Clearly we know genes are involved in IQ, regardless of what the trait actually is. Tens or more genes are clearly able to damage intelligence severely when badly mutated. So the question is about 'normal' range intelligence.
But if large number of genes are involved, each person has a unique genotype, and prediction from that genotype is essentially useless, given the environmental and other factors. This seems to be clearly the case.
Then why are so many so obsessed with this? Is it a form of lascivious peering into peoples inherent worth? When we know life experience, nutrition, etc. etc. have great, if not preponderant, effects on societally relevant performance, what is to gain by estimating the fraction of variation due to large numbers of small-effect genes? Why not just measure achieved abilities and society allocates resources accordingly?

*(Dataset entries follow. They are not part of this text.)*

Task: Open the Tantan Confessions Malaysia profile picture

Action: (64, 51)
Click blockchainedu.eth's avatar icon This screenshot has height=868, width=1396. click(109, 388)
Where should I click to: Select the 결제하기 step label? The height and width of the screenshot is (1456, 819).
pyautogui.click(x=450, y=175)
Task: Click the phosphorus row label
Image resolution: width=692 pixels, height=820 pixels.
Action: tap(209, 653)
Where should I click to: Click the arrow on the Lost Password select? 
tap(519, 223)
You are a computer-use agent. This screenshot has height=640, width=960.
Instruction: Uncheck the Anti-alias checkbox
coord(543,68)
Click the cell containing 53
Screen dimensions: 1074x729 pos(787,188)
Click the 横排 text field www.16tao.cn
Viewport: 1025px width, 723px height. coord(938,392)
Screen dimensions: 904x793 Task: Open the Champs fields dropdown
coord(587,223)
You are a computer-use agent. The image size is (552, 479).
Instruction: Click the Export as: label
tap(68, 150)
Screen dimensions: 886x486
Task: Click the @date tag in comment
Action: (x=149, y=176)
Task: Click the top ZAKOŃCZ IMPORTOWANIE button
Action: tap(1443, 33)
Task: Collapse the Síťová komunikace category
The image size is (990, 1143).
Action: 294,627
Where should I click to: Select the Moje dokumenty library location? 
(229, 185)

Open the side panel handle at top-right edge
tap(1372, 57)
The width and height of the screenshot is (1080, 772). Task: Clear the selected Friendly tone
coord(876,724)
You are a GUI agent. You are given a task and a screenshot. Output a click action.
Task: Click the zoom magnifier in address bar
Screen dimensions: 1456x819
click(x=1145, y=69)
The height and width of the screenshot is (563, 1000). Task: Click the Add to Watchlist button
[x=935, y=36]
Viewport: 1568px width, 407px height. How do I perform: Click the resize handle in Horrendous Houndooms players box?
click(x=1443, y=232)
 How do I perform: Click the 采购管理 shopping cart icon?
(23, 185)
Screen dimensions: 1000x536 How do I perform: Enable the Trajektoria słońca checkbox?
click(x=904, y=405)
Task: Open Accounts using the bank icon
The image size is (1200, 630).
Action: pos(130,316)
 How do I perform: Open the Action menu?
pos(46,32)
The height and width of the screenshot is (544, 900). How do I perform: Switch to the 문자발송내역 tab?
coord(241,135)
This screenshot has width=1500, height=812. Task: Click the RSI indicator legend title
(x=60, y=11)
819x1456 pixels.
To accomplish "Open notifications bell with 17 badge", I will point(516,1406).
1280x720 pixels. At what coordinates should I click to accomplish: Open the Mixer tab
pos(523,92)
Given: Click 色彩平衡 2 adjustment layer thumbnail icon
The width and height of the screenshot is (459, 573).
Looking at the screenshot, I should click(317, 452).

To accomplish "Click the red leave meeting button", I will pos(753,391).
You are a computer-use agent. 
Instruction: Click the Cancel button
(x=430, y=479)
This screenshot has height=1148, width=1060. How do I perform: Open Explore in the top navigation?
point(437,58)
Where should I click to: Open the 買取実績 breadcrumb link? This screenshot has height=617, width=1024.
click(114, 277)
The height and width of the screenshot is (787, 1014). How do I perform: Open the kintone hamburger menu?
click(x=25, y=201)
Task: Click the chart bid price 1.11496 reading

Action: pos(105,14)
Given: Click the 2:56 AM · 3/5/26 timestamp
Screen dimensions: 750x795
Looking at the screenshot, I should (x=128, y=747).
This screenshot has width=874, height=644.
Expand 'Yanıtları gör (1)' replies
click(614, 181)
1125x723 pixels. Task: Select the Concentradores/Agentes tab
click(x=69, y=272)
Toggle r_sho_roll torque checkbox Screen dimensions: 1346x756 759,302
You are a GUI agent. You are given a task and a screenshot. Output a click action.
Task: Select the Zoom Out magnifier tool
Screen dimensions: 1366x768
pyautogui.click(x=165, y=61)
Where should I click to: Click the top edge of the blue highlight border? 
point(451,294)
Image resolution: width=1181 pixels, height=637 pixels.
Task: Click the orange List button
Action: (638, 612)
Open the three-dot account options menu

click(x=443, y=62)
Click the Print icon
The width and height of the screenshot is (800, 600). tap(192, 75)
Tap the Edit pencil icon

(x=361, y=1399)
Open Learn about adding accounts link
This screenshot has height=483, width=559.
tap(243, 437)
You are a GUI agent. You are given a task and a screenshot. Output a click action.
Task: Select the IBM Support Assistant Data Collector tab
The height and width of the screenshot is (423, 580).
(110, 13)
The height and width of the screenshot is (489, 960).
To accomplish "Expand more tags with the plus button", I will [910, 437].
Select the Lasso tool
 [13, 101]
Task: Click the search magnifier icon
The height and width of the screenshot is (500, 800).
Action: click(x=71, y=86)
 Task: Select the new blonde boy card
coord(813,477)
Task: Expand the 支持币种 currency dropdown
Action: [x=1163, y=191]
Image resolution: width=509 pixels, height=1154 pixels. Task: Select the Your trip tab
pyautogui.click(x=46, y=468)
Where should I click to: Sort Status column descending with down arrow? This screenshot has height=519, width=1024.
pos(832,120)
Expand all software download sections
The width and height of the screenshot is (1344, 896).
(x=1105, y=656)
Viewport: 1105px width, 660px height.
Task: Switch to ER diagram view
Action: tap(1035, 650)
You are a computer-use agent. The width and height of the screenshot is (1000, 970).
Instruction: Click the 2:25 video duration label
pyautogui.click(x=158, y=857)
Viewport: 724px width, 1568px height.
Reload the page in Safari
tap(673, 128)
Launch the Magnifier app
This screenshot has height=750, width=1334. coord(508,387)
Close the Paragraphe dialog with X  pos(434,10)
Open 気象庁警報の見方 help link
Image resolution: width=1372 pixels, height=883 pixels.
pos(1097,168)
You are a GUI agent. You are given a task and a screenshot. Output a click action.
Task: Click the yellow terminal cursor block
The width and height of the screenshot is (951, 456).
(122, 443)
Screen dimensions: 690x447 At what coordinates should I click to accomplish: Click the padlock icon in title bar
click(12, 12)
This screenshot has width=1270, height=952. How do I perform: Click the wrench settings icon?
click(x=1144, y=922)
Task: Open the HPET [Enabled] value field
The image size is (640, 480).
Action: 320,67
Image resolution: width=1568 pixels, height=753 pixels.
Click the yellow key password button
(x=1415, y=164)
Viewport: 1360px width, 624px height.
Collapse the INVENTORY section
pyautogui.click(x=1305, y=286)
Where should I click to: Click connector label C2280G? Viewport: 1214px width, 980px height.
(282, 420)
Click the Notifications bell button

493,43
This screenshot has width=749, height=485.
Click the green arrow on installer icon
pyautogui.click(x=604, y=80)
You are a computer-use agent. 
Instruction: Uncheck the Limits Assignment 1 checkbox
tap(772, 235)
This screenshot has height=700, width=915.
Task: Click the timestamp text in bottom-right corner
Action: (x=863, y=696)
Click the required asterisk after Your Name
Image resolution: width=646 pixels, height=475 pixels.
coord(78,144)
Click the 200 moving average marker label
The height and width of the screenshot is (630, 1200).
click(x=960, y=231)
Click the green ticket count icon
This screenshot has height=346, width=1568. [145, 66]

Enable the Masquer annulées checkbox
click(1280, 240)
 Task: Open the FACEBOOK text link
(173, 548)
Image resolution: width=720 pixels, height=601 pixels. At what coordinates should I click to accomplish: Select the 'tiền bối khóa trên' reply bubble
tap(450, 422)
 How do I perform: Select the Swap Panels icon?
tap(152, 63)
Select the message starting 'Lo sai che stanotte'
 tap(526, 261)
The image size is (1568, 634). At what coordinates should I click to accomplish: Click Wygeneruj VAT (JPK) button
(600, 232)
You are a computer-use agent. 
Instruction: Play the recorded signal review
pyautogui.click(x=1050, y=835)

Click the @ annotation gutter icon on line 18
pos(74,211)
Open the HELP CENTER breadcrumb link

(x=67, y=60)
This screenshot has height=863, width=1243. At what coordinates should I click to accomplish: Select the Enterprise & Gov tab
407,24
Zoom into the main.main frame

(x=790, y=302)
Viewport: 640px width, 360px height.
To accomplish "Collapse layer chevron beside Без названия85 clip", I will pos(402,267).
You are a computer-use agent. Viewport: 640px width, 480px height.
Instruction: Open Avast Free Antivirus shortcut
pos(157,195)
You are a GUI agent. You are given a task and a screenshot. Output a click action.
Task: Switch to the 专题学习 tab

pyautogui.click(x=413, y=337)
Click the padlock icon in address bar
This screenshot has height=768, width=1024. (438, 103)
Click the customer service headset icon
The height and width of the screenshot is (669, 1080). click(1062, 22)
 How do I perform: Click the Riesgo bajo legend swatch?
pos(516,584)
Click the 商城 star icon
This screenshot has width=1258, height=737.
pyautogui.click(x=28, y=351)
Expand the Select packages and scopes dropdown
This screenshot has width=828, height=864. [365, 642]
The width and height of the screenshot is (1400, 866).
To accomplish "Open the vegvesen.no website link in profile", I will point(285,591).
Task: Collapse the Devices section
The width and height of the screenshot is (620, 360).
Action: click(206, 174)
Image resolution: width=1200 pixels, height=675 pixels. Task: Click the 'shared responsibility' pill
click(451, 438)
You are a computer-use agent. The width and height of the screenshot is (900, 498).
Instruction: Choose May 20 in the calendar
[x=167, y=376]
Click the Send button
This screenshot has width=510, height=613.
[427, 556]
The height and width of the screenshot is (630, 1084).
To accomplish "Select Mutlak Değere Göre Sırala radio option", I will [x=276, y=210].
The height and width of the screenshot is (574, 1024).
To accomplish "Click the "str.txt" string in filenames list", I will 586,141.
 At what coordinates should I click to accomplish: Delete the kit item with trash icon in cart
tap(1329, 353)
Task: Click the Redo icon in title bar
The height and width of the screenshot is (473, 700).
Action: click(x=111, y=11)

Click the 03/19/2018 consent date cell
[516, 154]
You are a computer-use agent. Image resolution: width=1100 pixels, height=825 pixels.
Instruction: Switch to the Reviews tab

One reason to resist this obsession is the lesson of history. Racism and societal discrimination lie just beneath the surface, either in the minds of investigators themselves, or in the minds of those seeing these studies. There are, in our view, far more important problems to spend resources on. For example, doing something directly to help those with clear, truly genetic, intelligence problems.
Back to the original post on "Should we eat eggs?"
Thank you, Anne, for a coherent stab at explaining in relatively simple terms the fundamental problem with establishing cause, even plausible association, whether it be genetics or environmental factors.
For me your key statement is "then we're stuck trying to figure out how to apply what we think we learned from the group to individuals who are probably as unalike as they are alike." Based on this statement and other musings, do you think that causal (epi') studies are best limited to studying potential risk factors that can be addressed at the population level (eg, improving air quality), rather than attempt to get from pop. level to individual level "prediction"? And if this is (largely) the case, does this (largely) rule out the value of trying to identify causal genetic variants because, of course, they can't be changed?
The problem is that it's so hard to know what works or not. Current issue of Nature has a commentary on drug and other kinds of trials, pointing out that many expensive, approved drugs are known only to work on a small fraction of patients....but the reason isn't known. The commentary is about the sorts of studies that might, miraculously, give answers. Epidemiology, even with huge samples, can't figure risks out.
Until somebody tries to rethink the question and/or the methods, we'll keep on with this expensive, ineffective wheel-spinning, I think.
Jim,
In part yes, what you say. But it's not always true. Epidemiology and genetics both do fine when the risk factor has a strong effect. So, it's not that it's never possible to predict at the individual level -- it's that when it takes a bunch of genes with minor effects, and then you throw in environment x gene interaction, and everyone's genome and environmental exposures are unique, it's a lot harder to retrodict (credibly figure out cause retrospectively), never mind predict. Especially given that future environments can never be predicted.